I met these young ladies through my connection with Hope Unlimited Outreach. They are tangibly putting hand, head, and heart to work to affect the lives of lower income children. Their programs include tutoring, mentoring, and discipling from elementary through high school. My meeting them was like meeting destiny and purpose.

The young men in the program know me as well. They see me and know I am one mother who loves them. When I ride through their neighborhood, they run up to the van to say hello. I encourage them and challenge them. I let them see that I am proud of them. I want them to become responsible, respectful, and resourceful. They will be fathers one day and I want them to be college graduates, entrepreneurs, professionals before they become husbands. One day, they may marry one of the girls in the program, so my investment in them is an investment in the future. And I am not anyone special, I am just one mother, one woman.

All this is what is on my mind this Sunday evening as I sit in the coffee shop with my son. He won't have some of the same challenges because he has both his parents, both of us are educated, I stay home, my husband is gainfully employed. I want all children to have the same promise as my son, the reality is that society will judge some of them because of where they live or how they dress. My son is surrounded by books, by parents who read, by a mom who declares "no TV week," and sits with him at a coffeeshop so he can finish an English essay.

One of my girls told me a story that really bothered me. She wants to be a pediatrician. She is a freshman. She was forced by her counselor to re-take algebra because "all the slots" were taken for geometry. There wasn't a voice to fight for her at registration. She fight boredom and strives to better herself. She and her friend came to a book sale with me and bought books. You can see the determination to be more than the schools, the society, the neighborhood expects of her.

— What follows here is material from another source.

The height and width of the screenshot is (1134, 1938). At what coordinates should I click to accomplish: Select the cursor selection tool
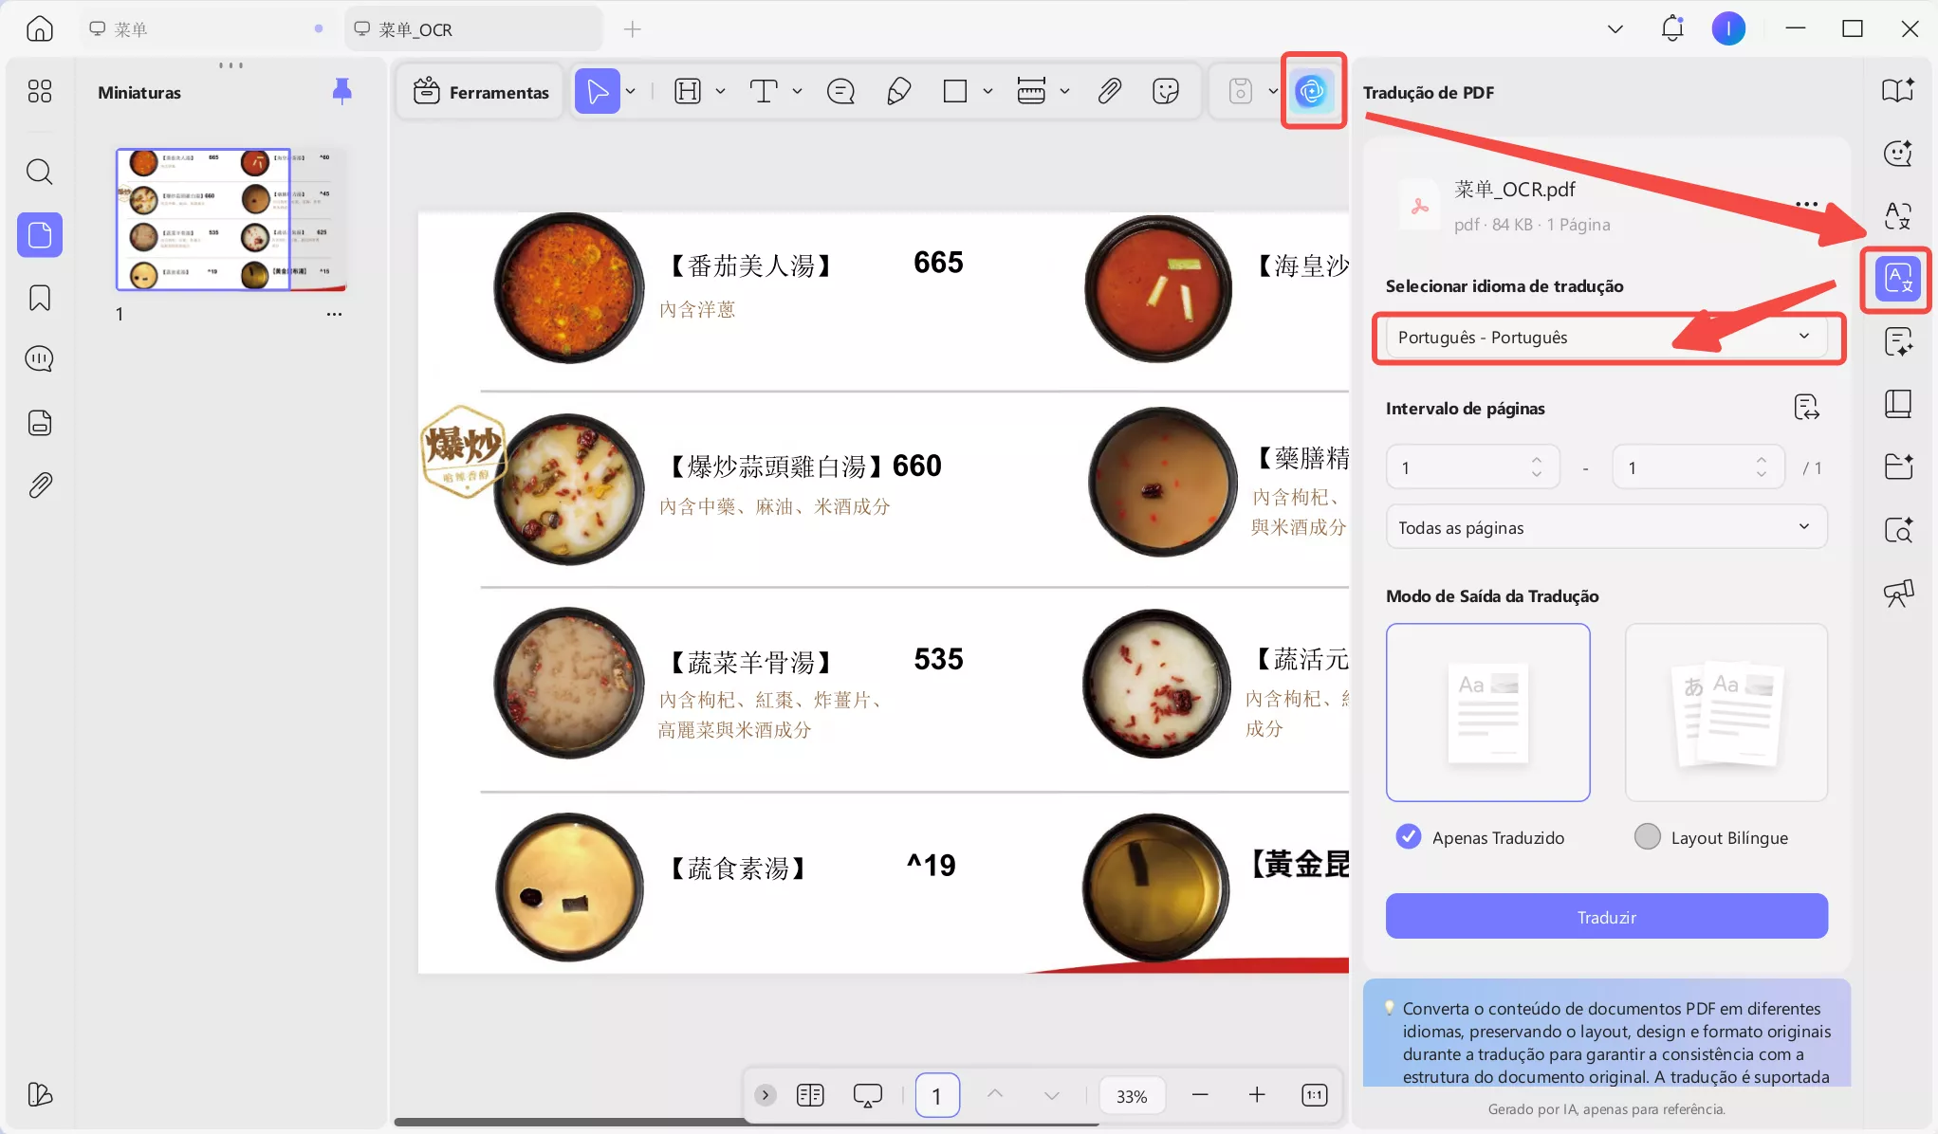click(x=597, y=90)
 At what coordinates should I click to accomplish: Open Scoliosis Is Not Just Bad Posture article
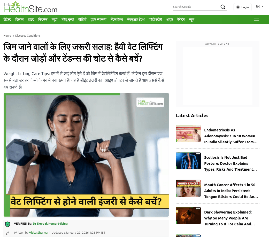[230, 163]
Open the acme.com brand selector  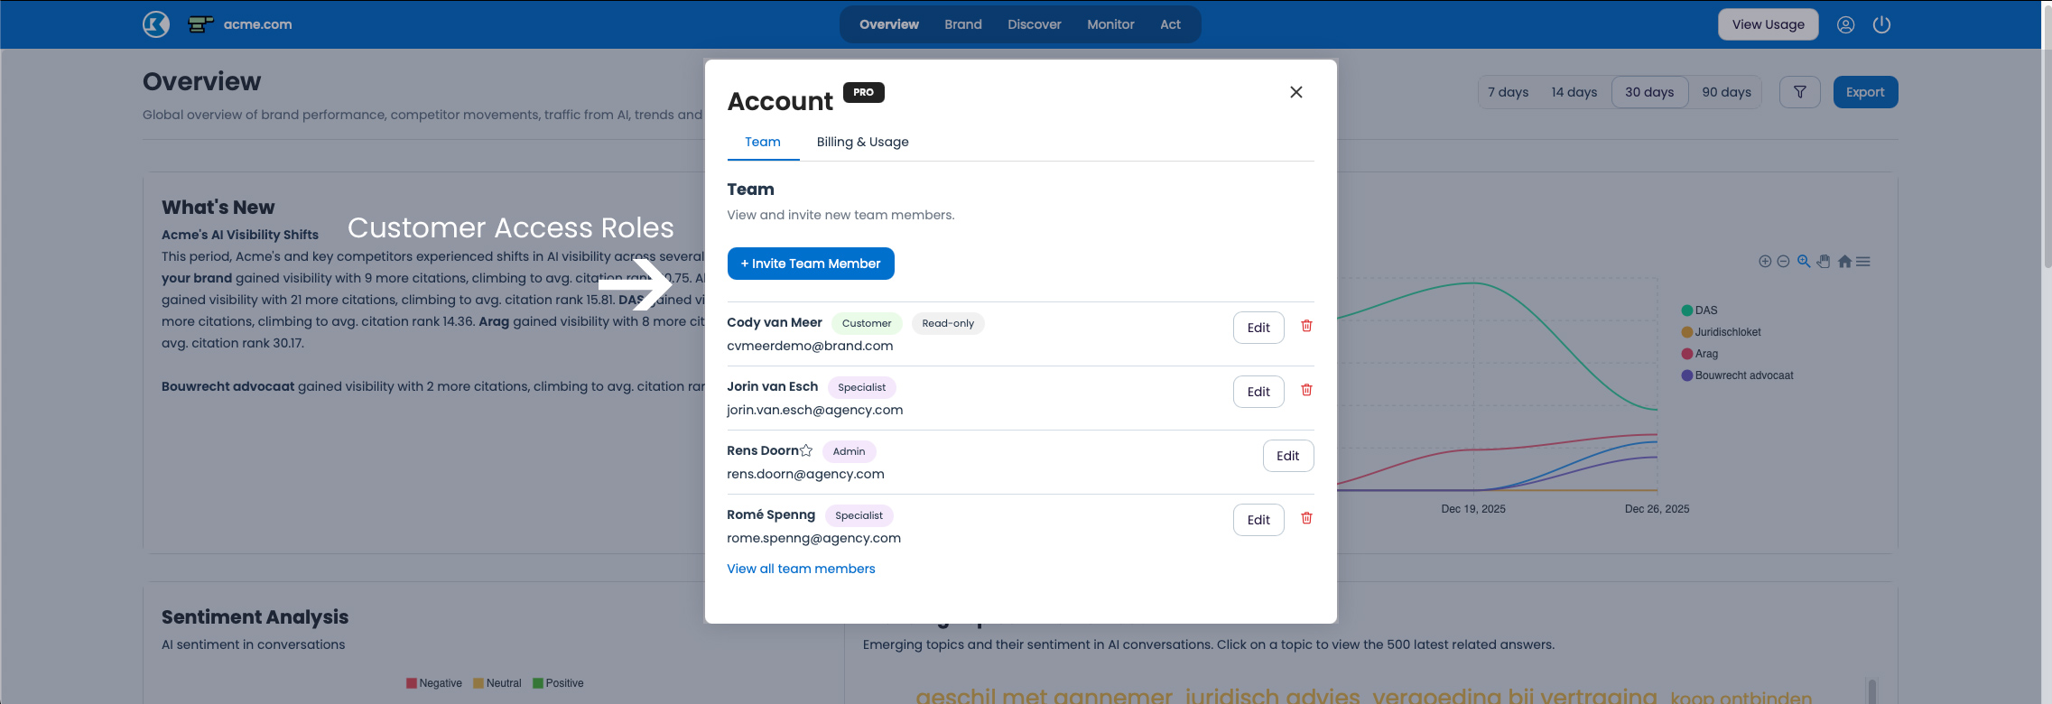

I thought about all of this after I read the Sunday newspaper. I came across the story about Ward Connerly trying to bring his anti affirmative action fight to Missouri. It made me shake my head when I think about the many men and women of color who were able to go to college, get government contracts, and enter the doors of corporate America because of affirmative action and equal employment. I shook my head as I read and thought about the kids I see every Saturday. They will need income and race based scholarships to enter college. Why the mean-spiritedness that wants to keep them in ignorance?

My girls deserve more than a society that wants to keep them in a lower class. My guys deserve more than a society that wants to put them into the private prison industry. The world deserves to hear their voices, benefit from their intellect, nourish their hope. I'm concerned. I wonder about the future. That is why when one of my girls called me, my response, "of course honey, I'll see you at 10 o'clock." And we learned together. Hope.